We are given a $3 \times 3$ real matrix $A$, and we know it has three eigenvalues. One eigenvalue is $\lambda_1=-1$ with corresponding eigenvector $v_1=\left[\begin{matrix}
0 \\
1 \\
0 \\
\end{matrix}\right]$ and another eigenvalue $\lambda_2=1+i$ and corresponding eigenvector $v_2=\left[\begin{matrix}
1 \\
2 \\
i \\
\end{matrix}\right]$. Given this, how can we find the third eigenvalue/eigenvector pair $(\lambda_3, v_3)$? The point is ultimately to be able to find the general solution to the linear DE system $x'=Ax$.
The context is that this problem came up in a qualifying exam. My linear algebra is incredibly rusty so I imagine there's just some eigenvalue/eigenvector related trick I'm not seeing. Now, considering the characteristic polynomial, it should be clear that the third eigenvalue is $\lambda_3 = 1-i$. What's not clear to me is determining the corresponding eigenvector.
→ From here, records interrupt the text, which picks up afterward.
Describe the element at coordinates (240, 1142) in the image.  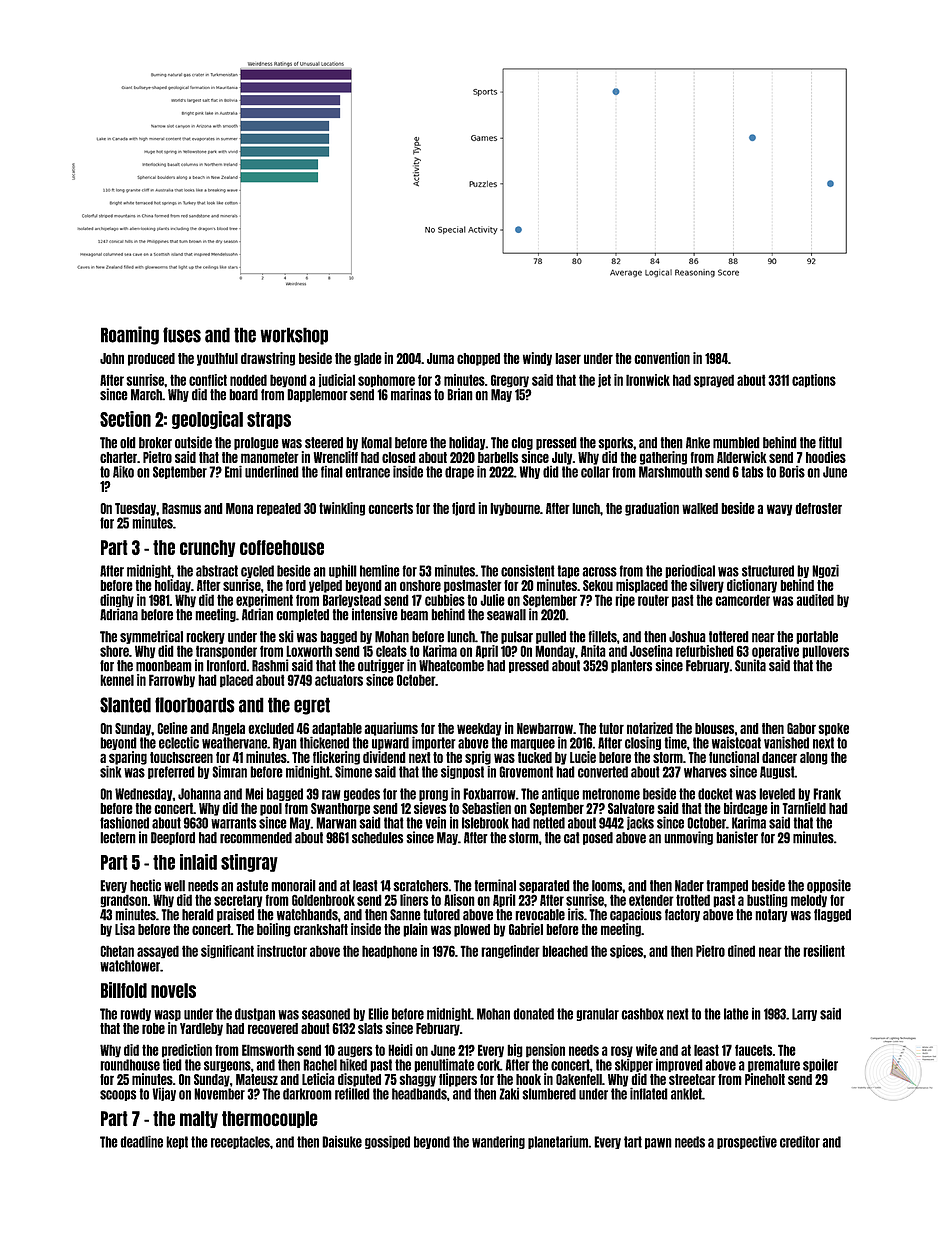
I see `receptacles` at that location.
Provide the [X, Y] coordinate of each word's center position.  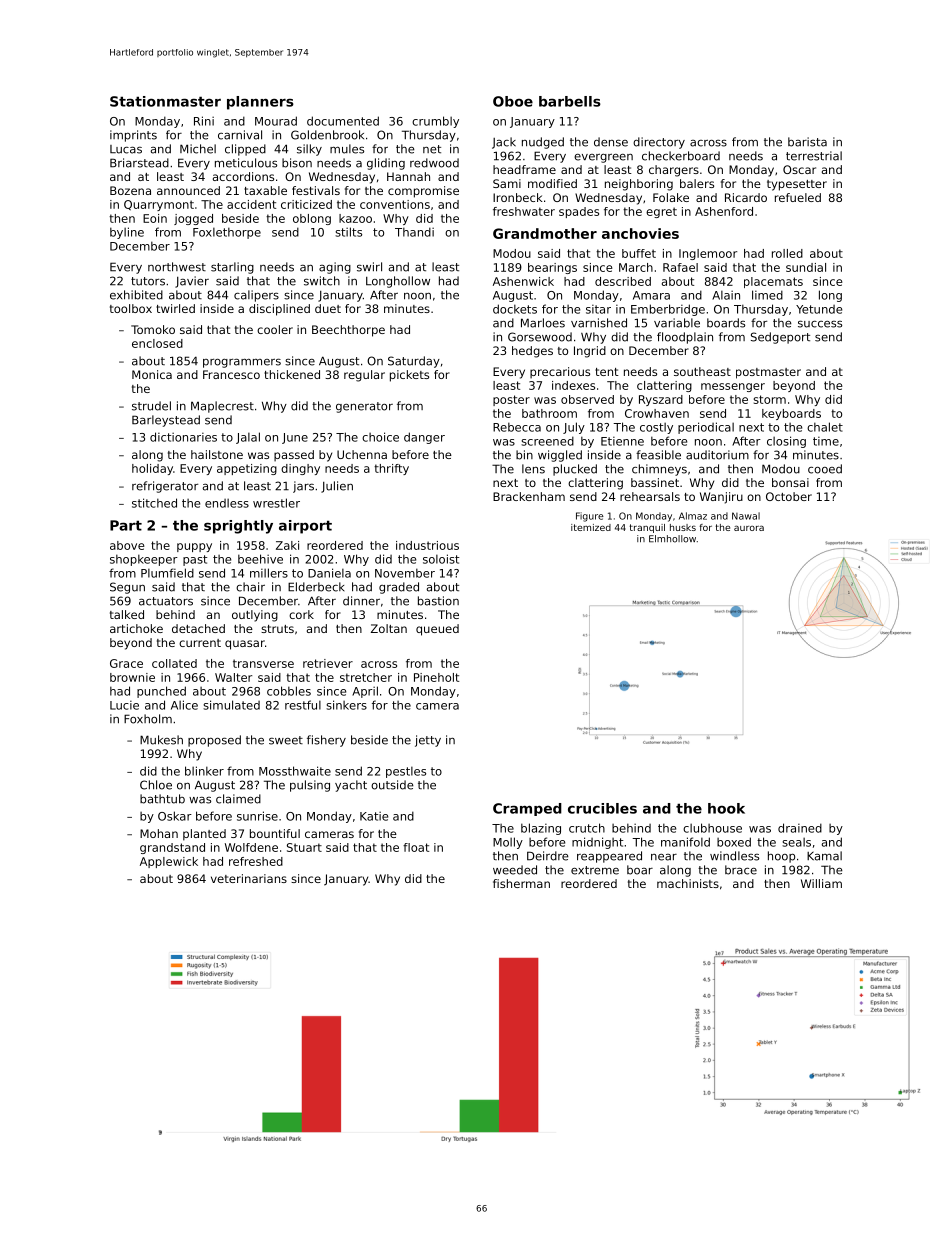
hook [726, 808]
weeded [515, 870]
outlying [255, 616]
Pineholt [436, 677]
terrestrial [814, 156]
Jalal [248, 438]
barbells [570, 101]
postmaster [768, 373]
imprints [133, 136]
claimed [238, 799]
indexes [573, 385]
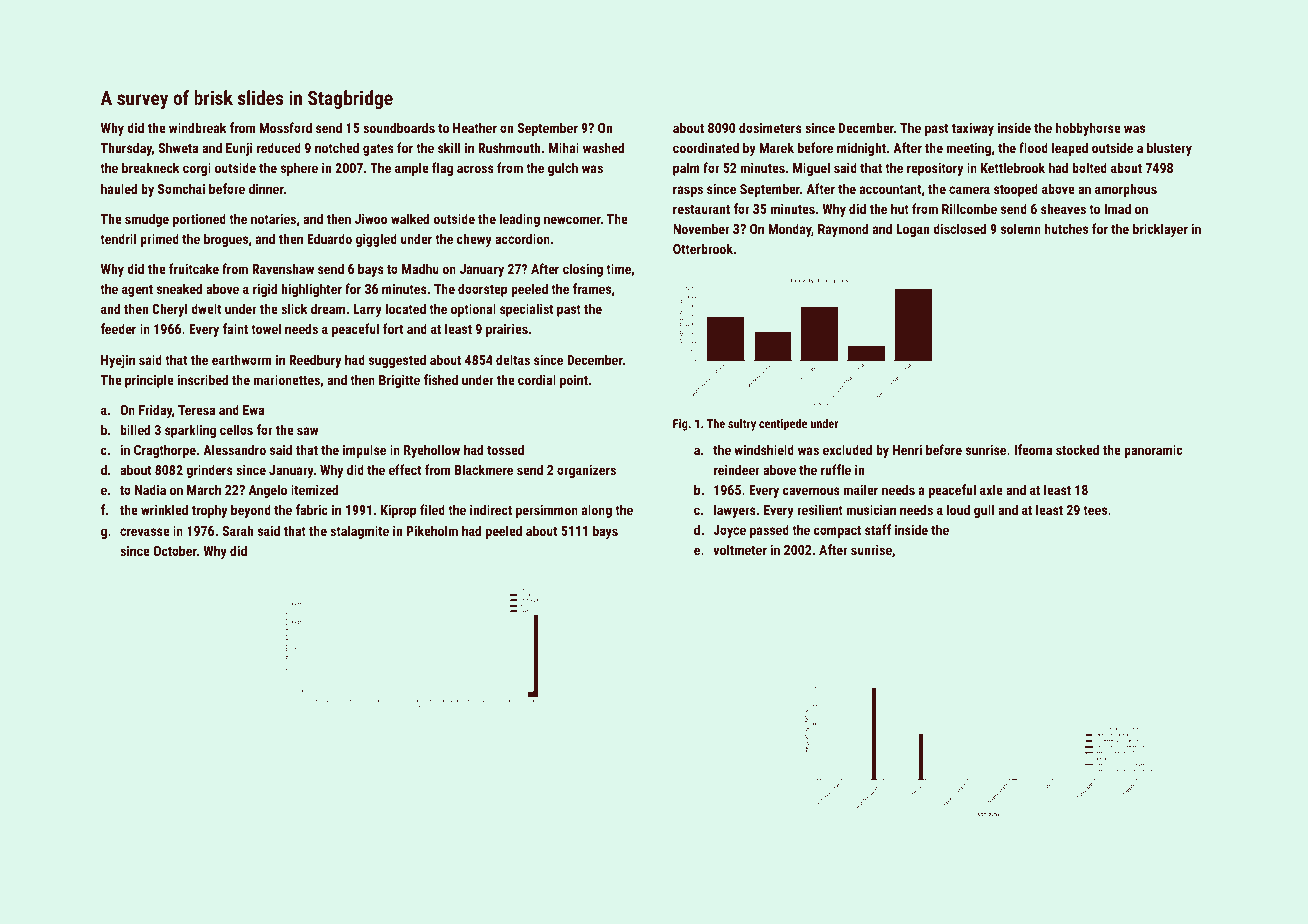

Clearly, it must be linearly independent from the other two, but how can we use the given eigenvectors to deduce the third one?
Best Answer
Hint:
The characteristic polynomial $\chi_A$ has real coefficients, hence its nonreal roots are pairwise conjugate, so $1-i$ is the third eigenvalue. Furthermore, if $v_2$ is an eigenvector associated to the eigenvalue $1+i$, $\bar v_2$ is an eigenvector associated to the conjugate eigenvalue $1-i$.